● Saved data entries
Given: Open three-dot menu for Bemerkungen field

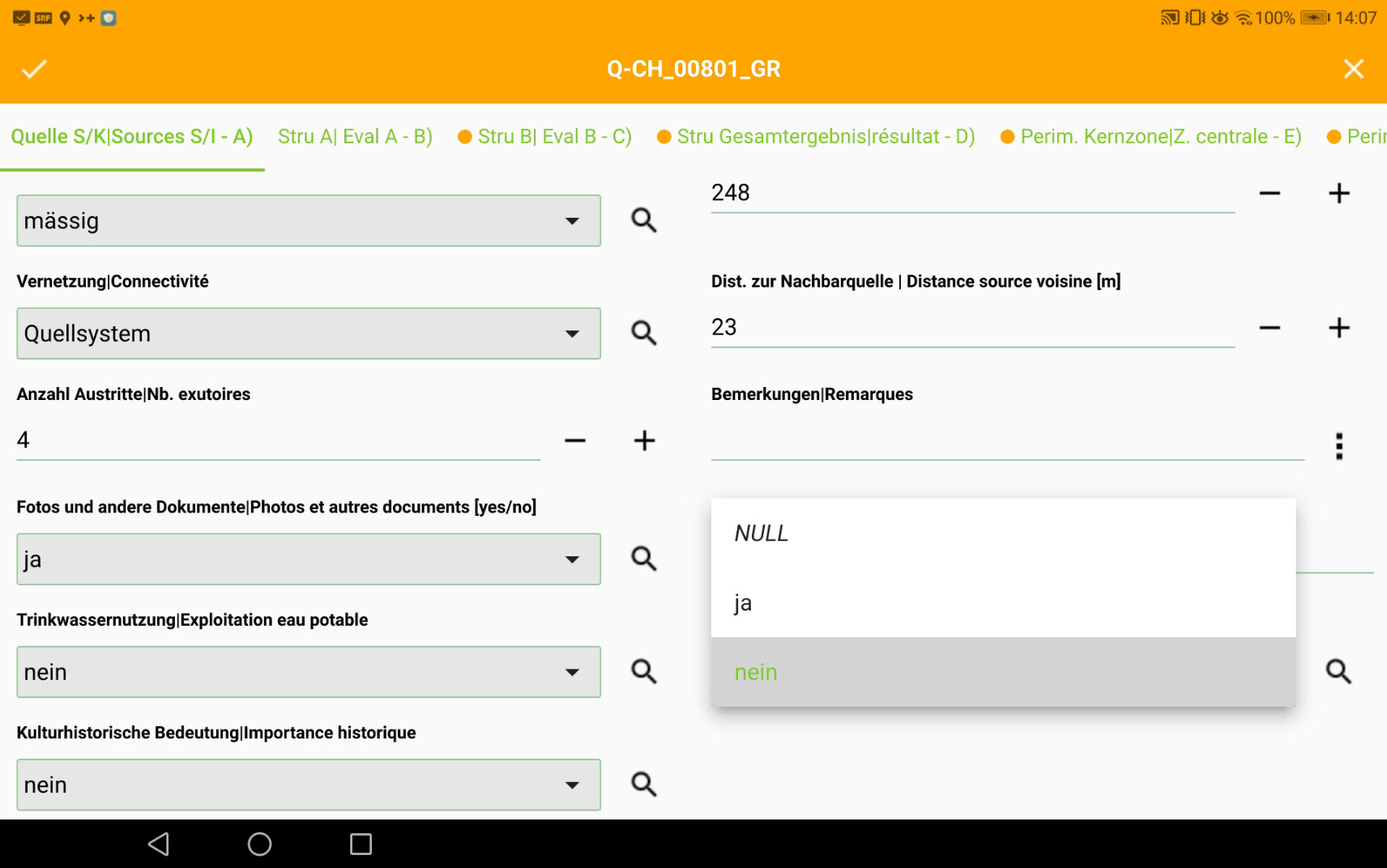Looking at the screenshot, I should (x=1338, y=446).
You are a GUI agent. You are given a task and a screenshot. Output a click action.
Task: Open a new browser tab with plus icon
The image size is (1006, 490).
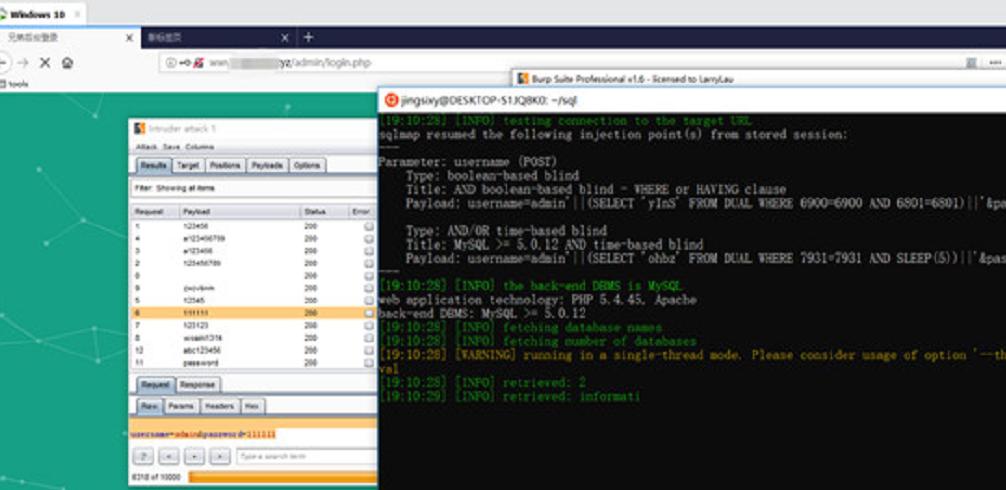click(308, 37)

● What you are asked to do
None of the images should be copied, but every entry must be given again exactly.

● Solution to the exercise
Given: Open three-dot menu for Bemerkungen field

Looking at the screenshot, I should (x=1338, y=446).
You are a GUI agent. You are given a task and a screenshot. Output a click action.
Task: Open a new browser tab with plus icon
The image size is (1006, 490).
click(308, 37)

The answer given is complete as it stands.